_Parts of the exercise_:
1) Quote from the op-ed on the 1975 Saigon evacuation, starting at "As the Vietnam" and ending at "to the communists.".
2) Extend the op-ed on the 1975 Saigon evacuation past its final sentence.

* BEGIN Text shown *

“Breaking U.S. immigration laws saved lives in 1975. It gets you arrested today.”

 

 

Breaking U.S. immigration laws saved lives in 1975. It gets you arrested today

by THURSTON CLARKE (Tunisia 1960)
JUL 15, 2019 | 3:05 AM
Op-Ed
Los Angeles Times 

A woman shows her ID bracelet with her former name and orphanage location to Catholic nuns at an orphanage in Ho Chi Minh City on June 21, 1996. She was one of 12 orphans evacuated during the last days of the Vietnam War who returned for a tour of their homeland. (Lois Raimondo / Associated Press)

 

As the Vietnam War caromed to an end, Sister Marie Therese LeBlanc, a middle-aged American nun serving at Friends of the Children of Vietnam orphanage in Saigon, signed one affidavit after another attesting to sons and daughters she never had. It was April 23, 1975, one week before the city fell to the communists.

The 36 people LeBlanc claimed as her children were the adult employees of her orphanage and their families. Nevertheless, State Department officials at the evacuation processing center at Tan Son Nhut air base affixed their consular seals to her affidavits, and American airmen added the names she provided to the flight manifests of the Air Force transports flying out of Saigon. They collaborated with her because they knew, as she did, that the North Vietnamese had threatened retribution against anyone with ties to the losing side in the war.

* END Text shown *
* BEGIN Data excerpts *

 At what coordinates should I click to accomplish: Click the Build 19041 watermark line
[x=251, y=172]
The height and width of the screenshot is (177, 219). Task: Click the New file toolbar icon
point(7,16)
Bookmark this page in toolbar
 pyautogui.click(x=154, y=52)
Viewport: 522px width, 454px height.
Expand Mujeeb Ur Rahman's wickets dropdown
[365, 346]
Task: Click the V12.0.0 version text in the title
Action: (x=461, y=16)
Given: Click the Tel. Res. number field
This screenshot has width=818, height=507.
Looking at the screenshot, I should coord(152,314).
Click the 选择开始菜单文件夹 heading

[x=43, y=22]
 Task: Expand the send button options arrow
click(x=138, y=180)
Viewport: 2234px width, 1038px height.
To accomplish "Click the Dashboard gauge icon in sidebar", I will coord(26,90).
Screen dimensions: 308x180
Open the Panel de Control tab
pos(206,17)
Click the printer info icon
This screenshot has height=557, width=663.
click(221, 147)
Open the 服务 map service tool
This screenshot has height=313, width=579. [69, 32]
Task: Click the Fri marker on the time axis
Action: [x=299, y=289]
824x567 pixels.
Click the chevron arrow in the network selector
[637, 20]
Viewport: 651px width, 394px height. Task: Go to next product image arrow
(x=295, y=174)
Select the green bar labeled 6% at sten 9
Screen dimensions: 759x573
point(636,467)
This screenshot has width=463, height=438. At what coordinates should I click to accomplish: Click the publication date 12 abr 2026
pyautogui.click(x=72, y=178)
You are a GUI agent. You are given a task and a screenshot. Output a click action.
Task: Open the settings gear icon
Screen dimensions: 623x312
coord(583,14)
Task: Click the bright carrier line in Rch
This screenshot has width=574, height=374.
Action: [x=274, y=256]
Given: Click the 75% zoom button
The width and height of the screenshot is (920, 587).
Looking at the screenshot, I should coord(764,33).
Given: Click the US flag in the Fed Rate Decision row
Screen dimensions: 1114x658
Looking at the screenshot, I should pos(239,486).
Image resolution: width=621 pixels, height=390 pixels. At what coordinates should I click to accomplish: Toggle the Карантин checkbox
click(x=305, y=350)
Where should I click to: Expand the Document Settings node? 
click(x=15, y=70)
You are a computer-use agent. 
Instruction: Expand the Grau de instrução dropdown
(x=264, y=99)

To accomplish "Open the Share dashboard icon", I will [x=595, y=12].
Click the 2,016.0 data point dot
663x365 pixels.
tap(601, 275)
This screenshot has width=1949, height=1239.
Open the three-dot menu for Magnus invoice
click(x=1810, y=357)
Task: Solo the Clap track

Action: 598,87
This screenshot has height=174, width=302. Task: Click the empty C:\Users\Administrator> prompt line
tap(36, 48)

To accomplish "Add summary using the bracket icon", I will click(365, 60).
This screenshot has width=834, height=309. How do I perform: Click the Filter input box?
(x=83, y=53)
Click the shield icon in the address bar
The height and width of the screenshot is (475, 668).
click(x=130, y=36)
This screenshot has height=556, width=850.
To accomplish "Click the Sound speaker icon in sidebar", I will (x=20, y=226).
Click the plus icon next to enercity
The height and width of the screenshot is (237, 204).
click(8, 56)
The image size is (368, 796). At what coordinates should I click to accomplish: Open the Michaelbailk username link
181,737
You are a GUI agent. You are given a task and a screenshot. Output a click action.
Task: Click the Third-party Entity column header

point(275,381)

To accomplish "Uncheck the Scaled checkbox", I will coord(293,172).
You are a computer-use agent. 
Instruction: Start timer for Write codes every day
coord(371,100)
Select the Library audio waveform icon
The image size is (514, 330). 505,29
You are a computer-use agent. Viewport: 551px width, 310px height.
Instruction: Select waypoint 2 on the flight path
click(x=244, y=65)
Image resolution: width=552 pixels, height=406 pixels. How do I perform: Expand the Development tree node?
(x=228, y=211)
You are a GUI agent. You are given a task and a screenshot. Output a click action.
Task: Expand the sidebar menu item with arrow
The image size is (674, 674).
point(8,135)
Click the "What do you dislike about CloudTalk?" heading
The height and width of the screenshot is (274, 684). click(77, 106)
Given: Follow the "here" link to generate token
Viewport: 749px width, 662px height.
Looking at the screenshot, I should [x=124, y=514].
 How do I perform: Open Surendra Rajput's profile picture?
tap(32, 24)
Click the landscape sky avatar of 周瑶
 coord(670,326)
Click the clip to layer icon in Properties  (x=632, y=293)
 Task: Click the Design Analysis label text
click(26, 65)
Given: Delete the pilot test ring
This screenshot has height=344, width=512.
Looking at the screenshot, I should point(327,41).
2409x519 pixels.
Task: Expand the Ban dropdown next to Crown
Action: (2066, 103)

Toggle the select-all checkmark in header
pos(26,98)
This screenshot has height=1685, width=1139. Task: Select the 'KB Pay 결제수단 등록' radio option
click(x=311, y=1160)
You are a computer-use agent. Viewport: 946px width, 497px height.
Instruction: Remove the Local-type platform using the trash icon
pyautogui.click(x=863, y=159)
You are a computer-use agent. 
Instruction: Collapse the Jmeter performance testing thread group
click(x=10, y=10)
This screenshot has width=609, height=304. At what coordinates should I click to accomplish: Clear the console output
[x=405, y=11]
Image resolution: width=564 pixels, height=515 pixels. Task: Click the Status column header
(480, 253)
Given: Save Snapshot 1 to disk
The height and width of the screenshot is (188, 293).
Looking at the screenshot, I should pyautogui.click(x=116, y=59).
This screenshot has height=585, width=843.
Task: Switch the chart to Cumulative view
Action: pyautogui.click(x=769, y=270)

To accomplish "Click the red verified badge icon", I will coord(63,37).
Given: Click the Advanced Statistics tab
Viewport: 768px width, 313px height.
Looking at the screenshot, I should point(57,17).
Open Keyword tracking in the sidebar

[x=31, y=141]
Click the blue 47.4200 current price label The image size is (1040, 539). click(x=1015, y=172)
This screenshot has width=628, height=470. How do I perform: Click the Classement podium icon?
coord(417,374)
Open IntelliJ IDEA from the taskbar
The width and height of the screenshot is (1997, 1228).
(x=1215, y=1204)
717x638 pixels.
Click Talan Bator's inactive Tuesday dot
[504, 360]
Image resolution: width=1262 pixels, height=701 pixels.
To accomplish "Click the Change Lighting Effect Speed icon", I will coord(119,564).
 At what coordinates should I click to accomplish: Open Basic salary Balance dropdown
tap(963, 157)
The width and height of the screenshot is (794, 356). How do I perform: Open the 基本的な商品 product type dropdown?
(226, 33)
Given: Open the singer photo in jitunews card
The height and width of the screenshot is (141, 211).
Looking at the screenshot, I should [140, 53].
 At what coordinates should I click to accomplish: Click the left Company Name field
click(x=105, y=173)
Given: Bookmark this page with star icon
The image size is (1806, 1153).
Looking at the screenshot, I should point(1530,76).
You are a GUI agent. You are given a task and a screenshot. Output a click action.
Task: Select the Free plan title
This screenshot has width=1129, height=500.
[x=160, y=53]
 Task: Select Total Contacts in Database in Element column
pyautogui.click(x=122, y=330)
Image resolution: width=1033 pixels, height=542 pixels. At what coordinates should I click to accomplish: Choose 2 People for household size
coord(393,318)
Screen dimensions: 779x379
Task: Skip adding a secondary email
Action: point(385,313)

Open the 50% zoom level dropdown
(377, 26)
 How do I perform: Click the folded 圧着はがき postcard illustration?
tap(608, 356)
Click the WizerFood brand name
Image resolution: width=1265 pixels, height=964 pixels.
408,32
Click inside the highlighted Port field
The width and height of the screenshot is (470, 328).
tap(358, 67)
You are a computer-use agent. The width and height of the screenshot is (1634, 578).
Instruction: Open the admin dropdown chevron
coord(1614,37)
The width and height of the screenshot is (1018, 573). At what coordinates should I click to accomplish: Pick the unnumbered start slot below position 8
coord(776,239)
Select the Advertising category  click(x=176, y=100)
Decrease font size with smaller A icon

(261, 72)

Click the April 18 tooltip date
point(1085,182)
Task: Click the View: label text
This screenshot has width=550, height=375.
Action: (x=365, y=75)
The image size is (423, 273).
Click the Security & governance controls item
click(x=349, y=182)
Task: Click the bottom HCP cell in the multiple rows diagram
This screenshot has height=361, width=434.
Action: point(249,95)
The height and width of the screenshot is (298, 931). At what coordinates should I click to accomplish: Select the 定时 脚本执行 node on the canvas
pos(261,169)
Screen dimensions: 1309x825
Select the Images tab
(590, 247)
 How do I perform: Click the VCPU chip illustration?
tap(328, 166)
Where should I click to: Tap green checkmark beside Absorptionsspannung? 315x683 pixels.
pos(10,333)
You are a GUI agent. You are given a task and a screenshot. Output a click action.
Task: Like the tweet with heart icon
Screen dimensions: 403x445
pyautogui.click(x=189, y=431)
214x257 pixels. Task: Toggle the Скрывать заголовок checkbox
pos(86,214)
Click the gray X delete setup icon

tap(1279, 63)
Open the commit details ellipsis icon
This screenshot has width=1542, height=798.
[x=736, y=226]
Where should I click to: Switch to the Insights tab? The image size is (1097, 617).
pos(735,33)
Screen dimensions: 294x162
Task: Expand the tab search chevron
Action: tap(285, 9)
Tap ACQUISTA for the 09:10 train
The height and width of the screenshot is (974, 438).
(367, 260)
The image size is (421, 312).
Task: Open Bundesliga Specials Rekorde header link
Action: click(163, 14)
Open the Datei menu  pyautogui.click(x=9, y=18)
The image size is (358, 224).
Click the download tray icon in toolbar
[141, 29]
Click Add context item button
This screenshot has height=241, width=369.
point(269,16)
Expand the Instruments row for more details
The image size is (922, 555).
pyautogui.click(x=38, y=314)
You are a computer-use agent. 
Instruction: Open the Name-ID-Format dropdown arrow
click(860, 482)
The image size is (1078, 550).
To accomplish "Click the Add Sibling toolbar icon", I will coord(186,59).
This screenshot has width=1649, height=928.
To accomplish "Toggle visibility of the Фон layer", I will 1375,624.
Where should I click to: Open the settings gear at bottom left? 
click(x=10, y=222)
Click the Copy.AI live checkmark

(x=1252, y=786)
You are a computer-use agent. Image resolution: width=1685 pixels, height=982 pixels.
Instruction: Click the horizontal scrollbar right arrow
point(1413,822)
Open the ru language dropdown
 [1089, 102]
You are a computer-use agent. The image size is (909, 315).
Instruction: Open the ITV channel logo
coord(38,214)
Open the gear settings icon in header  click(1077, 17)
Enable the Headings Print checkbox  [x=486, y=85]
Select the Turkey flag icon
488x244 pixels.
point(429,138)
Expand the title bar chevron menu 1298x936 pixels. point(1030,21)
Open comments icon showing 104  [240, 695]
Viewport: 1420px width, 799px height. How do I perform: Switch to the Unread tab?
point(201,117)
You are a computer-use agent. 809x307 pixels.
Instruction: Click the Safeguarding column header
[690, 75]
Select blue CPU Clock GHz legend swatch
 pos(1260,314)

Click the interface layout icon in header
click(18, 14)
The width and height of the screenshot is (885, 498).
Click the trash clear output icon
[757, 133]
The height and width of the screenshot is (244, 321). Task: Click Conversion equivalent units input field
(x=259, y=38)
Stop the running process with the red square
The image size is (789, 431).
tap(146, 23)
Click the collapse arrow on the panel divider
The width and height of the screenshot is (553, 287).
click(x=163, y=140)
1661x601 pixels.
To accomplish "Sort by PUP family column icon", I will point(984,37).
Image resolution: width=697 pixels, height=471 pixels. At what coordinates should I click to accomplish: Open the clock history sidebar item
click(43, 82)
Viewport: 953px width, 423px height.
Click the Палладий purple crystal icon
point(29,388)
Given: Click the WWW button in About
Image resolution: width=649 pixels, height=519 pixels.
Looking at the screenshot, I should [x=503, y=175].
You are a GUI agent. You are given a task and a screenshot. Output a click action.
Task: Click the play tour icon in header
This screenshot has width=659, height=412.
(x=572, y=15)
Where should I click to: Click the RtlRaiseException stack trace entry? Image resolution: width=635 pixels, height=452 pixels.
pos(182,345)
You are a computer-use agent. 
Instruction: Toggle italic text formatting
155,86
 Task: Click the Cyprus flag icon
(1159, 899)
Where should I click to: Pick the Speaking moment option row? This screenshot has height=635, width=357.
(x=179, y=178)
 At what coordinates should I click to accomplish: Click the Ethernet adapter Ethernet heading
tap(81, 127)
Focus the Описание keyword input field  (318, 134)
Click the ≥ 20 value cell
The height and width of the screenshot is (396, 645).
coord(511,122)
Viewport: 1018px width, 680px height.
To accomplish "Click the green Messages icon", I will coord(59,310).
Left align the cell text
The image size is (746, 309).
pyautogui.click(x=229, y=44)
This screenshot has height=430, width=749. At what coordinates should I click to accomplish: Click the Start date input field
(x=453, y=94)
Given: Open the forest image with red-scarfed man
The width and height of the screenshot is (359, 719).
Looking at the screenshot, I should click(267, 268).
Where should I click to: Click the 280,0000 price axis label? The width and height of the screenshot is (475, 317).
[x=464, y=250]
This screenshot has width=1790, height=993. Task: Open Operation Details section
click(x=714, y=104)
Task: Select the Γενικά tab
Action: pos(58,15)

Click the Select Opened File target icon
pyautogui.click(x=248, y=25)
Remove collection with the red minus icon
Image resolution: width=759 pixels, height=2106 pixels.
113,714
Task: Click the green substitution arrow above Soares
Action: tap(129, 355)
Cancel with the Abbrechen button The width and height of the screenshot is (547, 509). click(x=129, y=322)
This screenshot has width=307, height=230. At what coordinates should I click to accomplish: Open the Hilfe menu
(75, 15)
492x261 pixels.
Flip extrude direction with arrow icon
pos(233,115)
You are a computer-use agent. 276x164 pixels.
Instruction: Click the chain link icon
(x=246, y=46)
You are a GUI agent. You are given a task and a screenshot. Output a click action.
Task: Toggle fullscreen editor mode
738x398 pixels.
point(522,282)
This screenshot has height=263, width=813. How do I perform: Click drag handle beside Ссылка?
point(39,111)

* END Data excerpts *

_Written answers_:
1)
As the Vietnam War caromed to an end, Sister Marie Therese LeBlanc, a middle-aged American nun serving at Friends of the Children of Vietnam orphanage in Saigon, signed one affidavit after another attesting to sons and daughters she never had. It was April 23, 1975, one week before the city fell to the communists.

2)
A nun, U.S. diplomats, military officers and dozens of others followed the dictates of conscience, not the law, in April 1975. They lied and broke explicit rules to save Vietnamese lives. None were prosecuted. If their counterparts at our southern border repeated such acts today, they could easily face imprisonment.

LeBlanc exploited a loophole created by U.S. Defense Attache Maj. Gen. Homer Smith. Ambassador Graham Martin was under pressure from Washington to evacuate Americans from South Vietnam before the bloodbath began. Many of those whom officials wanted out were civilian contractors who had Vietnamese wives and children and refused to leave without their wives’ extended families. On April 19, the Immigration and Naturalization Service had sent Martin a cable: To expedite the evacuation of U.S. citizens, any American could sponsor visas for their Vietnamese in-laws if they agreed to be responsible for the cost of their transportation, care and resettlement.

Smith seized on the option. He composed an “affidavit of support” that would permit Americans to sponsor anyone they claimed as a family member. Martin, who wanted Washington off his back, reluctantly agreed to the affidavit, and his secretary mimeographed copies that quickly circulated through the contractor community and beyond.

Smith knew the affidavits would proliferate. He told his staff members they could list anyone they wanted to evacuate as dependents, provided that none were in the South Vietnamese military. Teenager Linh Duy Vo later credited Smith for his escape to the United States, writing in a tribute after Smith’s death in 2011, “You had saved thousands of lives, a repeat of Schindler’s list. I was among them.” Others made a similar comparison. Jackie Bong, who got out of the country with the assistance of an American posing as her husband, later wrote that her escape was like “Jews being helped to flee Europe during World War II.”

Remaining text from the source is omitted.